Well, it certainly wasn't classified as horror by publishers (nor, to the best of my knowledge, by the author).

As to the anticlimactic resolution, what I mean is:



Spoiler



The invincible Lovecraftian monsters that terrify demons, go toe to toe with the awesomely enigmatic Weaver, prey on every non-weaver sentient and wipe out the city's community of psychic-parasite handlingers... get pwned first by the randomly created AI machine god, then by the protagonists' lucking onto a clever trap, then by the mob's trained moth-killing unit.  It ruined the awful mystique of the slake-moths, making them, as Ramza says of Queeklain in FFT, "Just another monster."  One has to wonder how incompetent the demons must be if they couldn't muster a blast of moth-destroying hellfire, fire in sufficient quantities being enough to kill the things.

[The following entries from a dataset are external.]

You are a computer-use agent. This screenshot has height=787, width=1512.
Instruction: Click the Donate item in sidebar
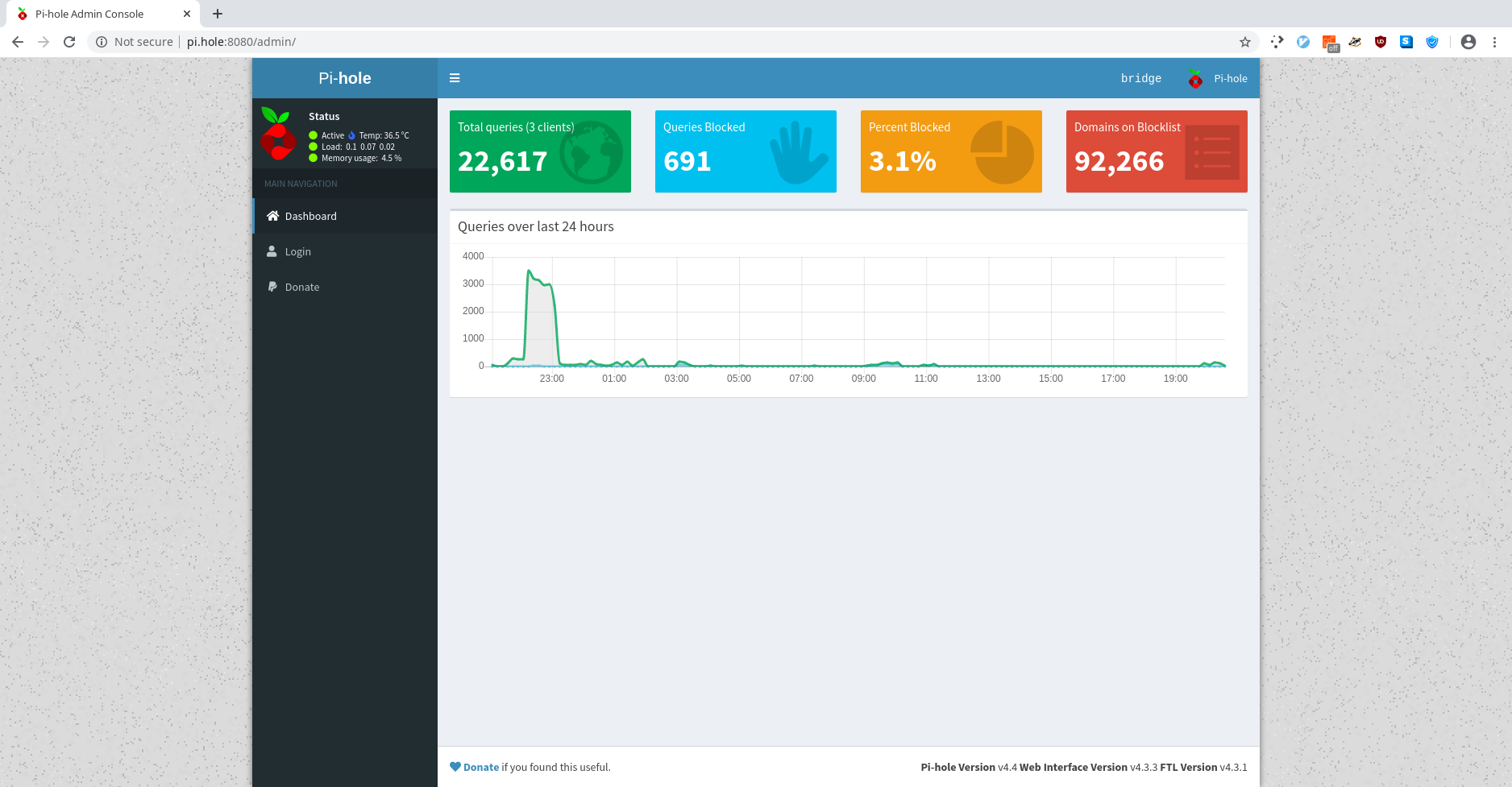(x=301, y=287)
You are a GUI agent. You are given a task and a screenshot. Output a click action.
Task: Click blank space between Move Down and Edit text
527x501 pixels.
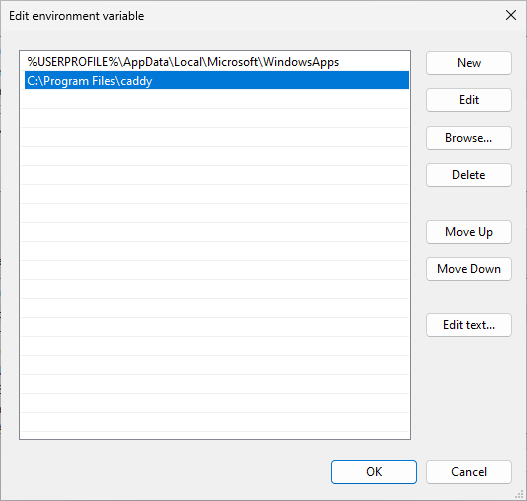coord(469,297)
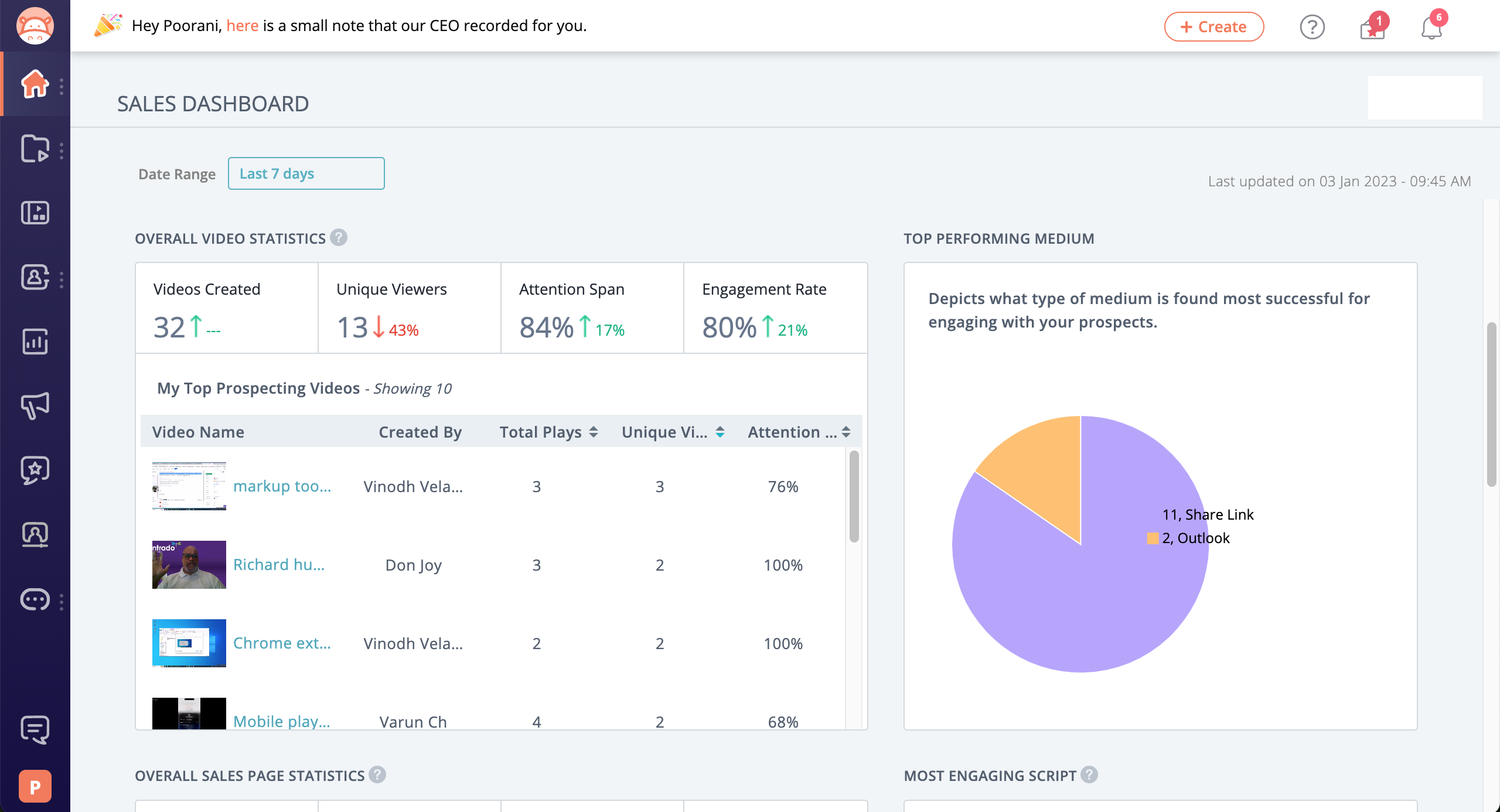Viewport: 1500px width, 812px height.
Task: Open the video library folder icon
Action: click(35, 148)
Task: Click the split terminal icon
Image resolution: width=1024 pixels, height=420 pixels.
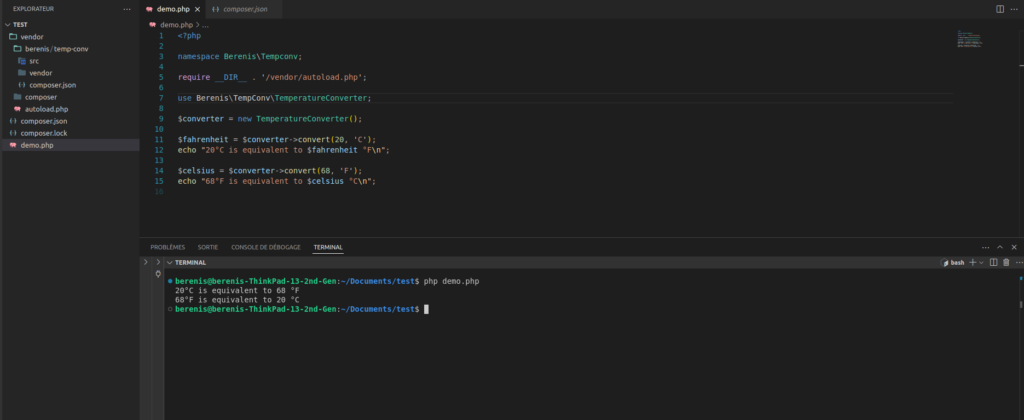Action: [x=993, y=262]
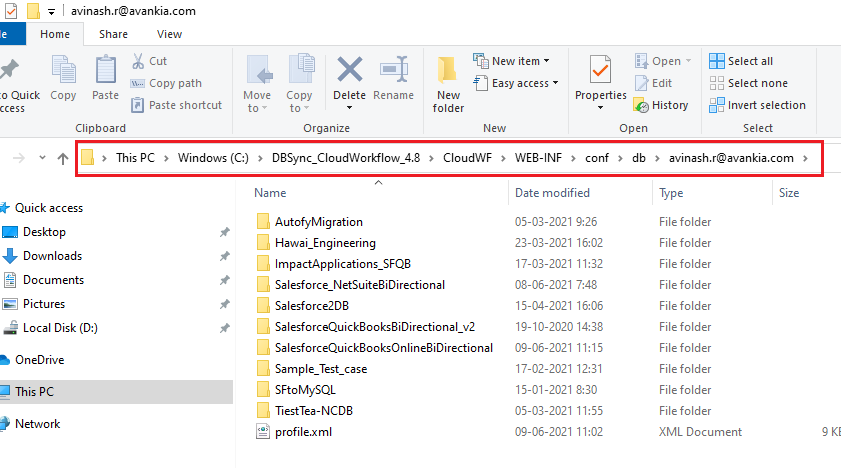
Task: Click the up arrow navigation button
Action: 63,158
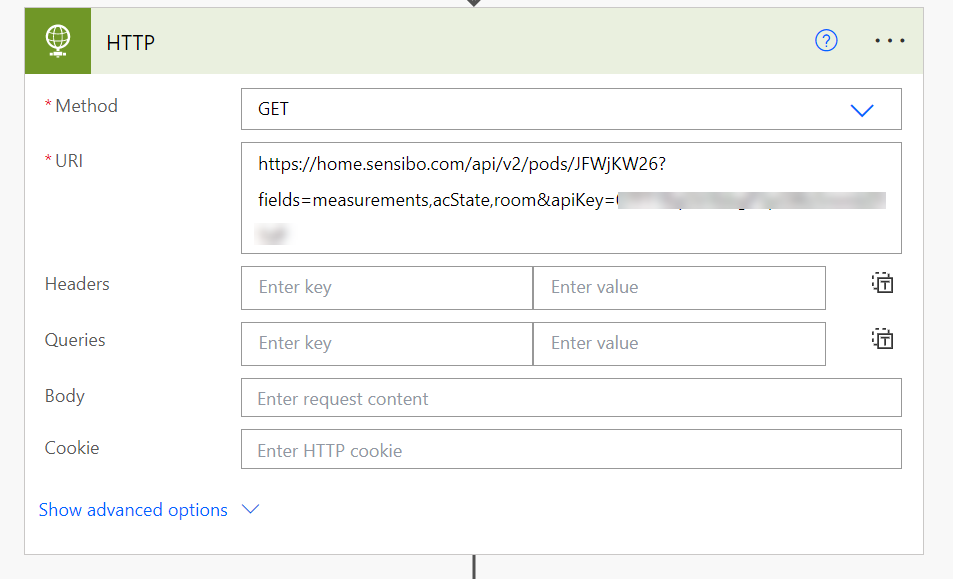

Lin's and Yag's unsatisfying fates, on the other hand, were about what I expected and a function of 'literary' rather than 'horror.'  Not my preference, but not a surprise and not really a problem.


----------



## Aholibamah (Jul 9, 2007)

Currently I'm reviewing material for the History of Christianity class I'm going to be teaching this fall semester. This means I am reading personal works by Erasmus, Augustine, Noktur the Stammerer (great name), Tacitus, Josephus, Martin Luther, John Calvin, Francesco Petrarca, Bernard Gui, John Milton, Blaise Pascal, John Wesley, and so on. However I've got selections of writings so really this is not as much as it seems, more like reading two somewhat long books. I also need to brush up on the Acts of the Apostles. However this is sort of work writing (though I do enjoy it)

I wish I could read "A Song of Ice and Fire" afresh all over again, I'm impatient for the next book in the series to come out. Probably one of the best fantasy novel series I've ever read. At the moment I was thinking of picking up something by China Mieville but I hear such mixed reviews that I'm wary--I'd love to find something fresh and exciting in the fantasy genre to read.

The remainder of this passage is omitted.